ModelNet Example¶
This example trains a 3D shape classification model on
ModelNet40 (40 object categories).
It demonstrates combining PointConv, SparseConv3d, and dense Conv3d
in a single network.
Dataset¶
ModelNet40 contains 12,311 meshed CAD models across 40 categories
(airplane, chair, table, etc.). The script uses the HDF5 point-cloud variant
with 2,048 points per shape. The dataset is downloaded automatically on
first run to ./data/modelnet40/.
- Training set: 9,843 shapes
- Test set: 2,468 shapes
- Each sample:
(2048, 3)float32 coordinates + integer class label
Network architecture (UseAllConvNet)¶
The model chains three processing stages:
- PointConv (continuous point cloud) — two
PointConvlayers (24 → 64 → 64 channels) with KNN (k=16) and radius search - SparseConv3d (sparse voxels) — points are voxelized (
voxel_size=0.05), then processed by five sparse convolution layers (64 → 512 channels) with two stride-2 downsampling layers - Dense Conv3d (regular grid) — sparse voxels are materialized to a dense tensor, then two
Conv3dlayers followed by a linear classifier output 40 class logits
Run¶
python examples/modelnet.py
The script uses Fire for CLI
arguments.

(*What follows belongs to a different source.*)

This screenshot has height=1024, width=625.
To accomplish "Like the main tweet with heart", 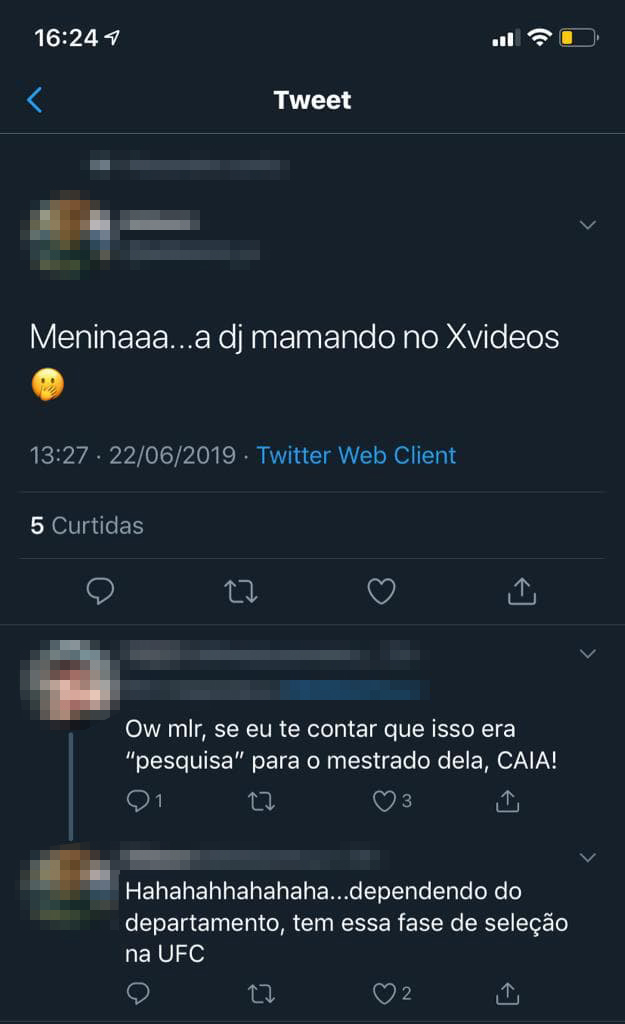I will point(381,591).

All parameters of the main() function can be overridden:
python examples/modelnet.py --batch_size=16 --epochs=50 --lr=5e-4
Arguments¶
| Argument | Default | Description |
|---|---|---|
--root_dir |
./data/modelnet40 |
Dataset download / cache directory |
--batch_size |
32 |
Training batch size |
--test_batch_size |
100 |
Test batch size |
--epochs |
100 |
Number of training epochs |
--lr |
1e-3 |
AdamW learning rate |
--scheduler_step_size |
10 |
StepLR decay period (epochs) |
--gamma |
0.7 |
StepLR decay factor |
--device |
cuda |
Device (cuda or cpu) |
Expected output¶
Each epoch prints a progress bar with the training loss, followed by test-set evaluation:
Loss: 0.032145, LR: [0.001]: 100%|██████████| 308/308
Test set: Average loss: 0.3842, Accuracy: 2315/2468 (93.80%)
After 100 epochs, expect ~90-93% test accuracy depending on random seed and hardware.